Japan is practicing chip assembly in more ways than does the United States. It is pushing wire bonding to its limits and is highly successful in the use of TAB, having applied it from consumer to supercomputer packaging. The Japanese have applied and continue to apply flip chip both with solder and with conductive adhesive technologies. In addition, they are continuing to push chip on board, not only by wire bonding the chip to the board, but also by TAB bonding to board and flip chip solder bonding to organic board. In a new development Fujitsu is offering its BIT system for notebook computer applications.
Table 4.12 demonstrates Oki Electric's development plan, typical of most large Japanese companies, for all three technologies - wire bond, tape automated bonding, and flip chip. It sets the development goals for wire bond by ball bond and wedge bond technologies at a pitch of 50 microns and for TAB at a pitch of 75 microns. Japan expects to push wire bond up to 1200 I/Os on a 20 x 20 mm chip using a staggered pin configuration.
Japanese Chip Assembly Plan (Oki)
The progress and trend in TAB listed in Table 4.13 show two or more layers with an inner lead bonding pitch of 60 microns and an outer lead bonding pitch of 90 microns. On a 28 mm size chip, these leads provide in excess of 1100 I/Os. Various advancements in TAB technology are being pursued by such Japanese companies as Shinko-Denshi, NEC, Fujimitso, Mitsui-Kinzoku, Oki, and Nitto Denko.
Japanese TAB Package (TCP) Characteristics (Oki)

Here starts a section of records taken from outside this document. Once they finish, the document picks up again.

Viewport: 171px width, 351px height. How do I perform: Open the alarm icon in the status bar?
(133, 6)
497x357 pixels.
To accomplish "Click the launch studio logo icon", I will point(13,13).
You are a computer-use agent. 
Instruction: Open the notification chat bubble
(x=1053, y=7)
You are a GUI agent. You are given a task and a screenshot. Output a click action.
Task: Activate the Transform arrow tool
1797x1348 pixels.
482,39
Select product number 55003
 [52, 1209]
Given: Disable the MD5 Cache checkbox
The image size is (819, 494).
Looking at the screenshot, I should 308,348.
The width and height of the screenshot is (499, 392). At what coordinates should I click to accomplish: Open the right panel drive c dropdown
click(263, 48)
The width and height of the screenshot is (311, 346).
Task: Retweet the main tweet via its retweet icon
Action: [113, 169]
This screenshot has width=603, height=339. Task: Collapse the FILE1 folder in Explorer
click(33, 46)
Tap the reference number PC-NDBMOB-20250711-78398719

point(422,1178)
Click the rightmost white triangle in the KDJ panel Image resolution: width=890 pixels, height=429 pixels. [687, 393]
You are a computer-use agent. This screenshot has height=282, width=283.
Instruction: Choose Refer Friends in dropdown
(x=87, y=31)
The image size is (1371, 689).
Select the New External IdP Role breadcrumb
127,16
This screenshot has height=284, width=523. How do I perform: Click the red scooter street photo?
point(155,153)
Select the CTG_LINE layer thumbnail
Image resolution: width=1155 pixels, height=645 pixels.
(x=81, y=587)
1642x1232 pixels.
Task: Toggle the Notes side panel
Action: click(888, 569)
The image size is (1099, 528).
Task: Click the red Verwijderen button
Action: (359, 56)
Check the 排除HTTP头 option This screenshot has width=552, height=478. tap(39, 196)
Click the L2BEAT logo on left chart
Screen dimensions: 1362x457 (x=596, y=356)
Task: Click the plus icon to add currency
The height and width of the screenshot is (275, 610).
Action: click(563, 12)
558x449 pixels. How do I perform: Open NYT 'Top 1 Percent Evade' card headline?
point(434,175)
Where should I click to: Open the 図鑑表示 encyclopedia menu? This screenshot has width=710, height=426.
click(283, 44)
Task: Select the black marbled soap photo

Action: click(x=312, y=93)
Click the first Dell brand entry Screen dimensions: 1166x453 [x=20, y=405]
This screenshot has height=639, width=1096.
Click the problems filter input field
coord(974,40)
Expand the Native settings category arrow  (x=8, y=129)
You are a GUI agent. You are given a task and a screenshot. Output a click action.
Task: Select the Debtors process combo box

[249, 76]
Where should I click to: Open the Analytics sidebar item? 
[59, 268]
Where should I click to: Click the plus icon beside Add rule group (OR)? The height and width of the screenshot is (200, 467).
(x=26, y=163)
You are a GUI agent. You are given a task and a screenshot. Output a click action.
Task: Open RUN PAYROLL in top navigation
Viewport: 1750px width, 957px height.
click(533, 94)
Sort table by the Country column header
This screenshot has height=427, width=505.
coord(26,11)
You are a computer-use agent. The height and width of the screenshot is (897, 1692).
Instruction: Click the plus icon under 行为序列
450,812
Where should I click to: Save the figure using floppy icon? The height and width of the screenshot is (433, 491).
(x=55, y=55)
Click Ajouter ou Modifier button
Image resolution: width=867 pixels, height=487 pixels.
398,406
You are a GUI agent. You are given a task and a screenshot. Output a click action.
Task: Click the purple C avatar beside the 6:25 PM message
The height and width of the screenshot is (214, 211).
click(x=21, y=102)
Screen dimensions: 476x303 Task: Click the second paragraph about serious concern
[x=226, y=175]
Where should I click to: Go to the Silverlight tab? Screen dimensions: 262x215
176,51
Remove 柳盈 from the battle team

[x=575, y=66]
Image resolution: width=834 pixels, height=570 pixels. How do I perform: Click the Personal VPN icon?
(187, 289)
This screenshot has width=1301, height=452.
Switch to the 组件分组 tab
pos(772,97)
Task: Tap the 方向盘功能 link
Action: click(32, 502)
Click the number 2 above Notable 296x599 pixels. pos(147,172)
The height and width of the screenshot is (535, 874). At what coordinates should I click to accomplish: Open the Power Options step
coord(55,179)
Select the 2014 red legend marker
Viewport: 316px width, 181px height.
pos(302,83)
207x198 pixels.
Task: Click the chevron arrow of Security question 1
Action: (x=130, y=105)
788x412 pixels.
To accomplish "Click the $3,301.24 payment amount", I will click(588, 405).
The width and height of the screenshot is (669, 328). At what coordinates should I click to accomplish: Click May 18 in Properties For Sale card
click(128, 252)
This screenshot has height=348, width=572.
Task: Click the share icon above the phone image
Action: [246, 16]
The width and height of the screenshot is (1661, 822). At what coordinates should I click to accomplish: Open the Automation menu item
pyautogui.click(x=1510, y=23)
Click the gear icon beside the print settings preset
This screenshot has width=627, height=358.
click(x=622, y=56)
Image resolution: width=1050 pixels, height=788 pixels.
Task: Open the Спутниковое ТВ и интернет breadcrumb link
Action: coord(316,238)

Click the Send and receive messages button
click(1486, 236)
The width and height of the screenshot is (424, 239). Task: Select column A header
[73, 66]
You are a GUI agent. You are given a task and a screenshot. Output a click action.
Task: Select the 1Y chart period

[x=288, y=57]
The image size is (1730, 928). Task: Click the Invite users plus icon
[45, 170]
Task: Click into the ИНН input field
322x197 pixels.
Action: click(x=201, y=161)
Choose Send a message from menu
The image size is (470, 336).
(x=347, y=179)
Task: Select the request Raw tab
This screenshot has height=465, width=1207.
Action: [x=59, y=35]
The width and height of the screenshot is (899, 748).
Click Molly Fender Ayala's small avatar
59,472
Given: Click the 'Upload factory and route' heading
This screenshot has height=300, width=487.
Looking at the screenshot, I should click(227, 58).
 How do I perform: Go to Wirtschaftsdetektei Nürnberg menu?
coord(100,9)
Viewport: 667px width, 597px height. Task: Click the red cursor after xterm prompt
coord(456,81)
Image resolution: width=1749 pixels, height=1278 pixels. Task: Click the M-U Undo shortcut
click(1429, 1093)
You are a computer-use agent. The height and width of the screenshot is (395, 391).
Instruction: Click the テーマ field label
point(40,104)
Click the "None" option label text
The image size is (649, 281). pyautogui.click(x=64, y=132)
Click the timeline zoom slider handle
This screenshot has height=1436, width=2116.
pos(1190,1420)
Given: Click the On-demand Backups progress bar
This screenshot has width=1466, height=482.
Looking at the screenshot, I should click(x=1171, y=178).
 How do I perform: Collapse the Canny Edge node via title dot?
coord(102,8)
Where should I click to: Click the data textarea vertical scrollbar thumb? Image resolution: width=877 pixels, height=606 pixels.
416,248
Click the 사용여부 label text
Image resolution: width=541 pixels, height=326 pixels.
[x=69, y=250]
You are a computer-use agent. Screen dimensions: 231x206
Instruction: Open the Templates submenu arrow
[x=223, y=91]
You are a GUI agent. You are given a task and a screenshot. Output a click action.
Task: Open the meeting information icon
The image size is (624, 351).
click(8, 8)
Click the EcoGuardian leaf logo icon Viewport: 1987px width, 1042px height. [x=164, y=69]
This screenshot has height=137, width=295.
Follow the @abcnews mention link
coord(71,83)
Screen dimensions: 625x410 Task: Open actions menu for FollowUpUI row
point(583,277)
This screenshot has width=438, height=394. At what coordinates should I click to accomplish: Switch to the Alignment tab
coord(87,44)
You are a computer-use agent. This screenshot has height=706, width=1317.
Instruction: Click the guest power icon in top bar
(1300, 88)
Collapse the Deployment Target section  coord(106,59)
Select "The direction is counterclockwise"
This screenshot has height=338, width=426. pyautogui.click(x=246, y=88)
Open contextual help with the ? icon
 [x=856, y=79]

One particular enhancement of TAB being pursued by Nitto Denko is illustrated in Figure 4.25, comparing the new two-layer direct copper bonding process with a conventional three-layer process. The new process coats polyimide onto copper, the opposite of the 3M process in the United States that coats copper on Kapton or other polyimides by electroplating. The advantages of this new process, shown in Table 4.14, include high heat resistance, low moisture absorption by proper selection of polyimide, and better adhesion. There are other advantages to using this new process: (1) a very high aspect ratio - 25 micron diameter holes in a 50 micron thick film; (2) large area processing (300 x 300 mm); and (3) complete wiring patterns (both vias and lines). Nitto is also applying this technology for burn-in electrical testing, as illustrated in Figure 4.26.
Figure 4.25. Nitto process for TAB.
Advantages of the Nitto Process
Figure 4.26. Nitto bump making process.
Flip chip technology is being extensively studied by almost all major Japanese firms and is already used in products by Hitachi and IBM (Japan). The Hitachi flip chip, together with microcarrier BGA assembly to next-level package (mullite glass-ceramic), is illustrated in Figure 4.27. The microcarrier, which is only bigger than the chip itself by about 2 mm, is a single-chip carrier fabricated with seven-layer mullite ceramic and five levels of polyimide-aluminum thin-film technology. Flip chip enhancements being pursued by Japanese electronic companies generally consist of one of two approaches - solder bonding (including Pb-Sn, Pb-In), and conductor adhesive bonding. Bump technology itself, like Fujitsu's bump integration technology (BIT), is generating considerable interest. One example is illustrated in Figure 4.28 using thin-film and electroplating processes. In contrast, the Germans are pursuing electroless-plate bumping, while the British are trying gold ball bumping by wire-bonding tools.
Figure 4.27. Microprocessor carrier (BGA) for LSI (Hitachi).
Figure 4.28. Bump fabrication process (Sharp).
The flip chip bonding receiving the greatest interest in Japan is the technology IBM (Japan) pioneered as an extension of IBM (U.S.) flip chip technology developed three decades ago. It involves direct bonding of a bumped chip to a PWB by the use of low- temperature solder that is hot-injection-deposited onto PWB through a mask. The challenge here is to develop a thermally compatible encapsulant to reduce the strain on the solder joint arising from the great mismatch in thermal expansions between PWB (17 PPM) and chip (3 PPM).
Figure 4.29 illustrates a tenfold strain reduction when the encapsulant is used between the PWB and the chip. This discovery has major implications for the Japanese packaging industry, particularly for consumer electronics, as it allows Japanese investments in PWB to be incrementally improved over the next decade. Figure 4.30 shows the eutectic solder to be more effective than high-Pb solder (95/5) in achieving the desired fatigue life.
Figure 4.29. Effects of encapsulation on strain in
solder (IBM Japan).
Figure 4.30. Effects of encapsulation and solder
composition on strain in solder (IBM Japan).
Japanese manufacturers have used and continue to use chip-on-board technology using wire bond to PWB.